WHAT TO PRODUCE: Please change "panel heading" to "panel title" in these lines, keeping everything else unchanged.

(Lines on where items appear)

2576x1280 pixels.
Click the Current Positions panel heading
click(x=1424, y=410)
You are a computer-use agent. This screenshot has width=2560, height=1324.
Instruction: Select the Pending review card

WRITTEN ANSWER:
2576x1280 pixels.
Click the Current Positions panel title
click(x=1424, y=410)
You are a computer-use agent. This screenshot has width=2560, height=1324.
Instruction: Select the Pending review card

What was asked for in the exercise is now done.